To The Daily Sun,
At the Pumpkinfest last weekend, I heard stories that have become all too familiar in New Hampshire: parents skipping meals so their children can eat, families rationing groceries, and food pantries facing record demand. As Garry Rayno recently wrote at InDepthNH.org, the growing lines at local food banks aren’t just numbers — they are reminders of neighbors’ struggles and the widening cracks in their safety net.
This crisis isn’t limited to the unemployed or those out of sight. It affects working people, seniors, and now, increasing numbers of federal workers in these communities. During the current government shutdown, furloughed — and in some cases, like the men and women at the Portsmouth Naval Shipyard, unpaid — federal employees are standing in line at food banks. Not because they did anything wrong, but because Washington failed them.
These stories echo a simple truth: food insecurity is often invisible, but it’s everywhere. It’s a symptom of systemic challenges — rising costs, stagnant wages, unexpected emergencies, and federal programs under threat just when they're needed most.

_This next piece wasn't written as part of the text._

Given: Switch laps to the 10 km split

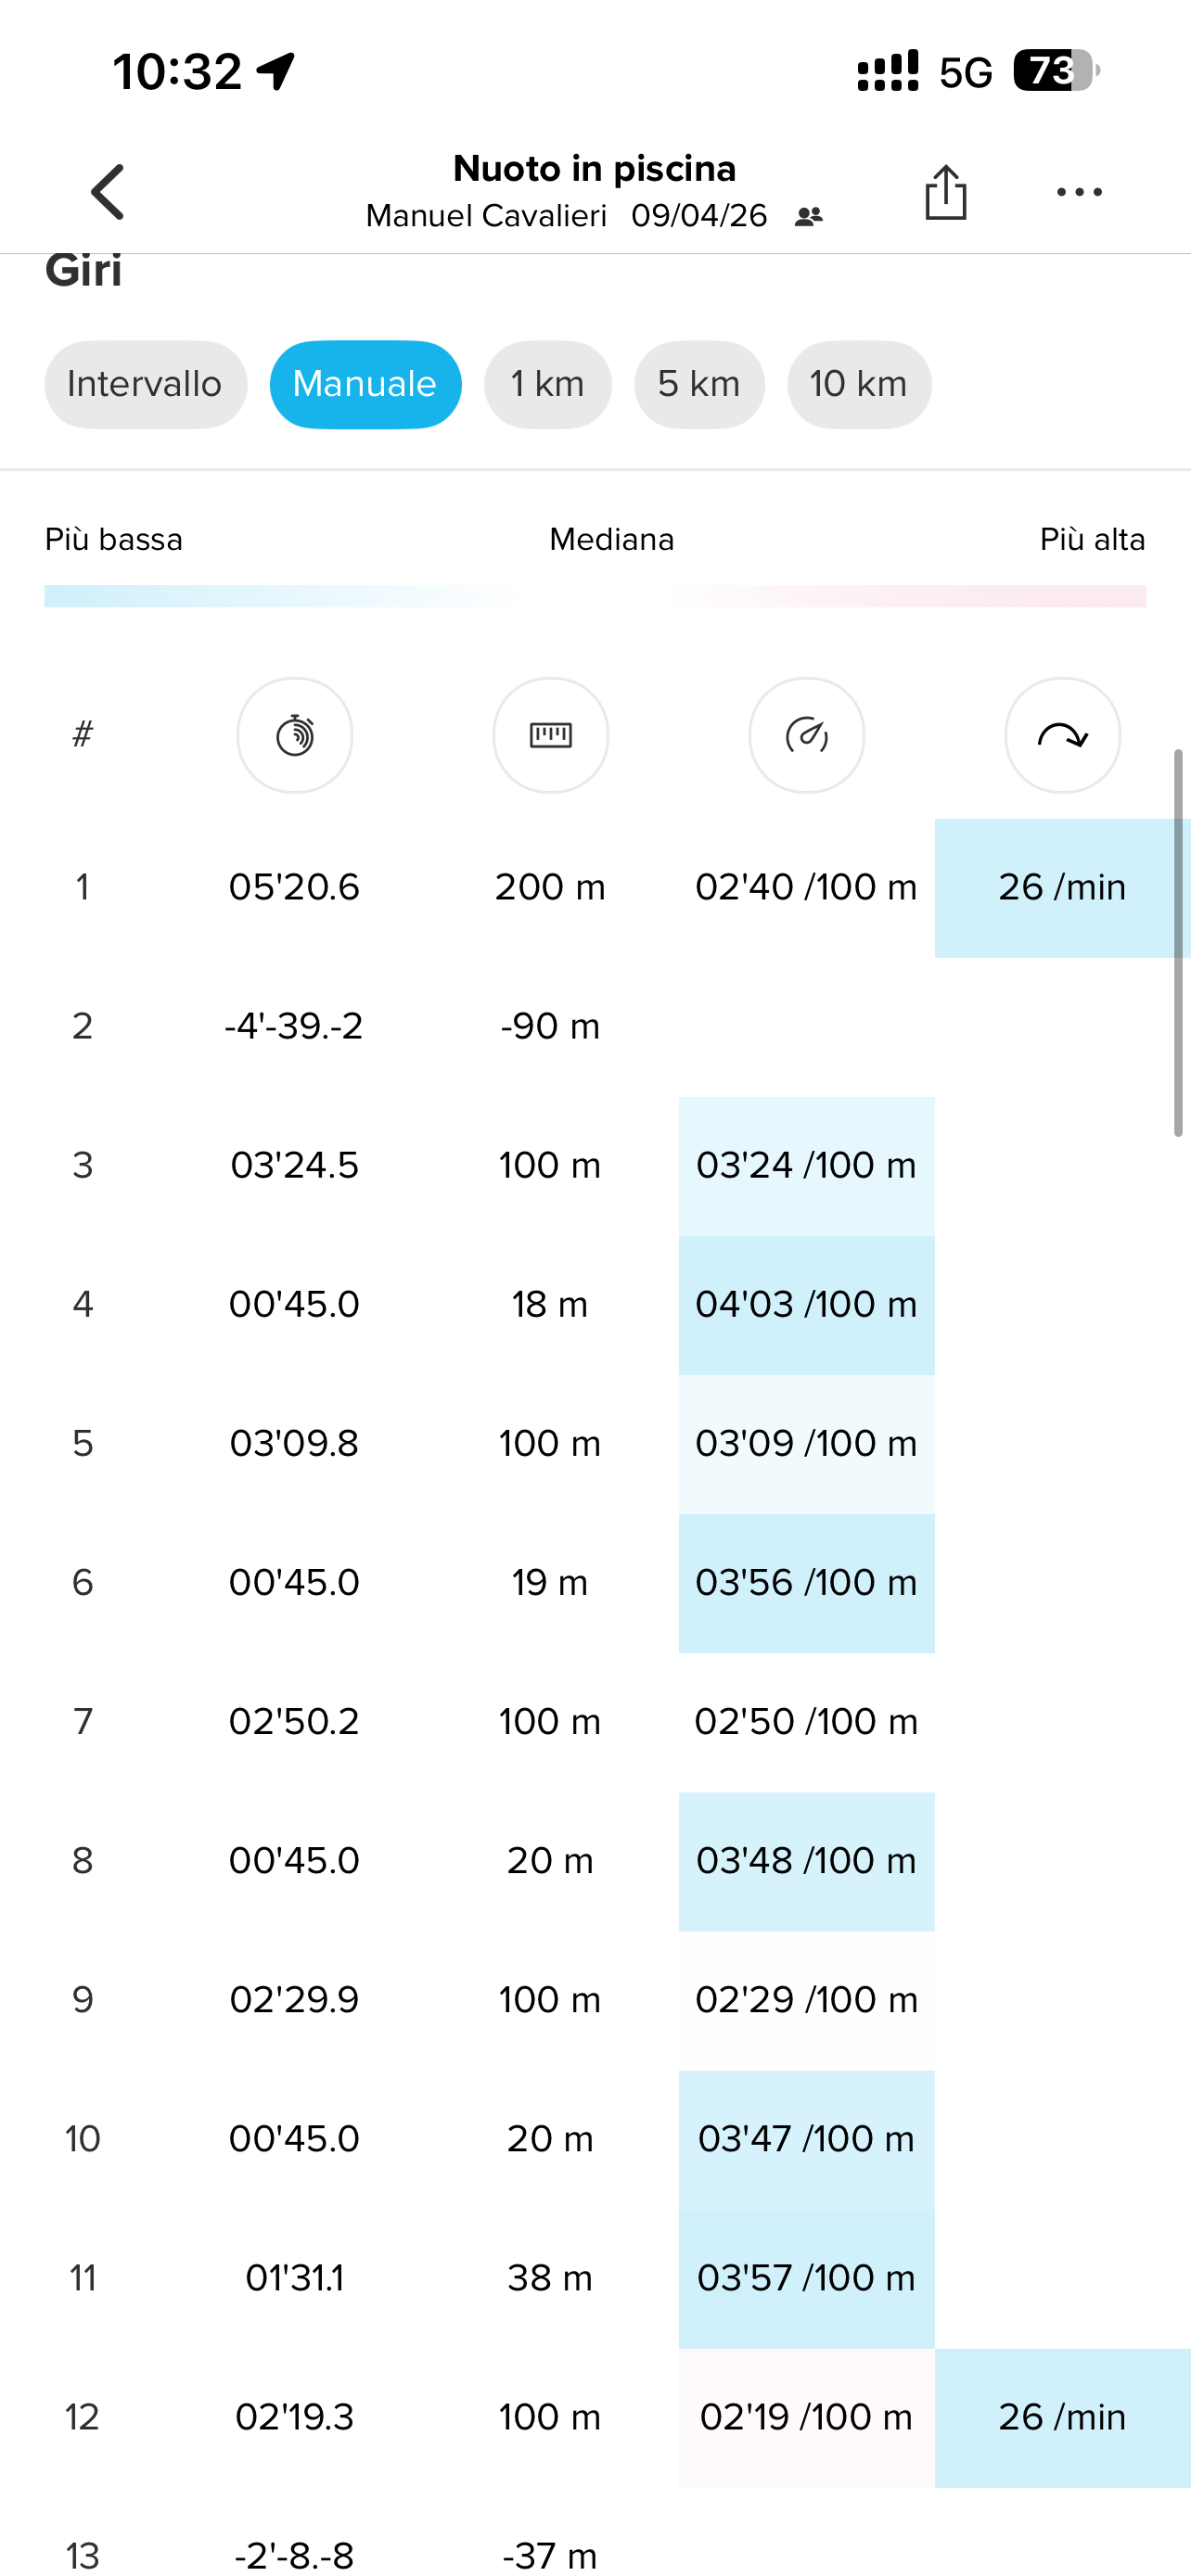Looking at the screenshot, I should click(858, 385).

Programs like SNAP and WIC aren’t handouts; they are a promise that no Granite Stater should go hungry due to circumstances beyond their control. But threats to their funding and benefit cuts are making a tough situation even harder for thousands of families in New Hampshire's towns and rural communities.
If elected to Congress, I will fight to protect and strengthen nutrition assistance, support our local food banks, and tackle the root causes of poverty in New Hampshire. We need leaders who understand no one should have to choose between paying rent and feeding their kids — and who treat hunger as an emergency requiring real action, not partisan debate.
New Hampshire has always prided itself on neighbor helping neighbor. It’s time our representatives matched that spirit with action.